声明・アピール・決議
アスベスト被害の完全救済を求める決議
  1.  2005年尼崎のクボタの問題でアスベストによる健康被害が大きく報道されたことをきっかけに、アスベスト問題が顕在化した。しかし、世界では1930年頃にはアスベストによる健康被害の危険性の認識があり、遅れてではあるが日本においても1940年頃にアスベストによる健康被害調査、研究が進められていた。
     このように、アスベストによる健康被害、環境汚染は新しい問題ではなく、古くから継続している問題であり、具体的な被害対策をもっと早い時期に採ることが可能であったにもかかわらず、国は放置してきたのである。
  2.  アスベスト被害は、極めて広範にわたっており、またその被害は深刻である。
     たとえば、大阪府の泉南・阪南地域では地場産業として白石綿製品を製造してきた。その製造工場の多くは中小零細企業であり事業主、労働者が一緒になって石綿工場で働いていた。また、下請けをして自宅敷地内で家内工業として機織りをしている人の数も相当数にのぼる。そして、工場内の粉じんは換気によって外に排出され、石綿を取り扱ったことのない住民もその粉じんを吸って生活していたのである。
     このように、アスベスト被害の特徴は、労働者だけでなく、石綿工場や家内工業者宅の周辺地域一帯が被害を受けている点にある。
     現在アスベストによる健康被害を受けている人の多くは高齢者である。

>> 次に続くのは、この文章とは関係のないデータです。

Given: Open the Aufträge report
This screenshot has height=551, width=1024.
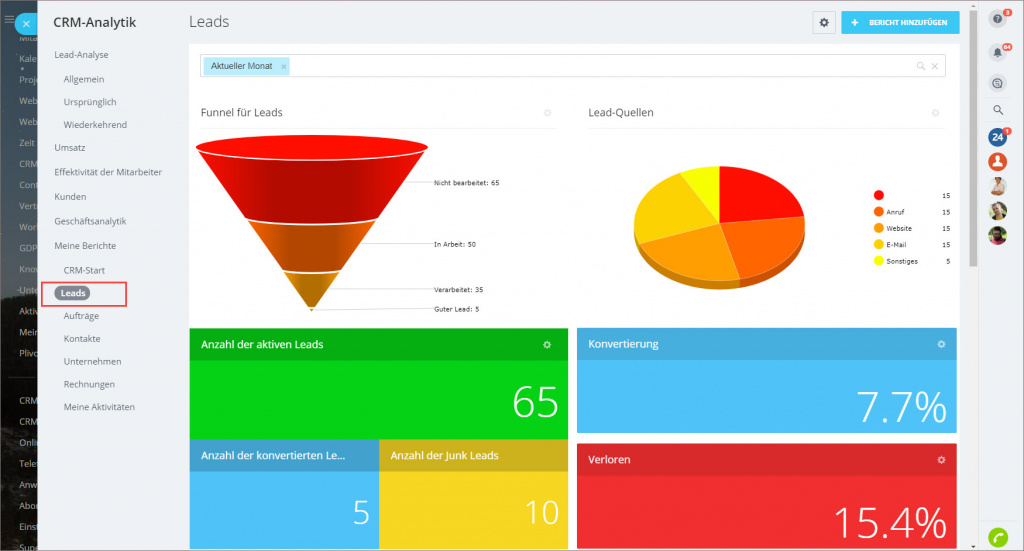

被害者は毎日呼吸するのにも苦しい生活を送っており、重病患者であると明日の命もわからない。このような被害者を幅広く、かつ早期に救済しなければ、救済の実効性がない。

  3.  先日成立した「石綿新法」は、「隙間のない救済」を謳い文句に作られた法律にもかかわらず、その救済レベルは著しく低い。
     たとえば、“指定疾患”として定められているのは「中皮腫」「肺がん」のみであり、石綿を原因とする「石綿肺」や「びまん性胸膜肥厚」などは救済対象に含まれていない。また“給付水準”は労災給付と比較して、「通院費」「休業補償」「遺族年金」等の点で著しく低い。
     さらに、健康被害を救済するためには、早期発見・早期治療が必要であるが、この点に対する石綿健康管理手帳制度の創設などの救済策は盛り込まれていない。

  4.  また、アスベストの健康被害が顕在化するのは数十年の潜伏期間を経てからである。現在、健康であっても将来のことはわからない。この問題を解決するには、広範囲・継続的な疫学調査が必要である。

  5.  よって、当協会は、現在の被害者の根本的救済のため、石綿新法の救済範囲と給付水準の改正を求めるとともに、未来の被害者を作り出さないため、アスベスト被害根絶のために徹底した疫学調査の実施と「アスベスト対策基本法」の制定を求める。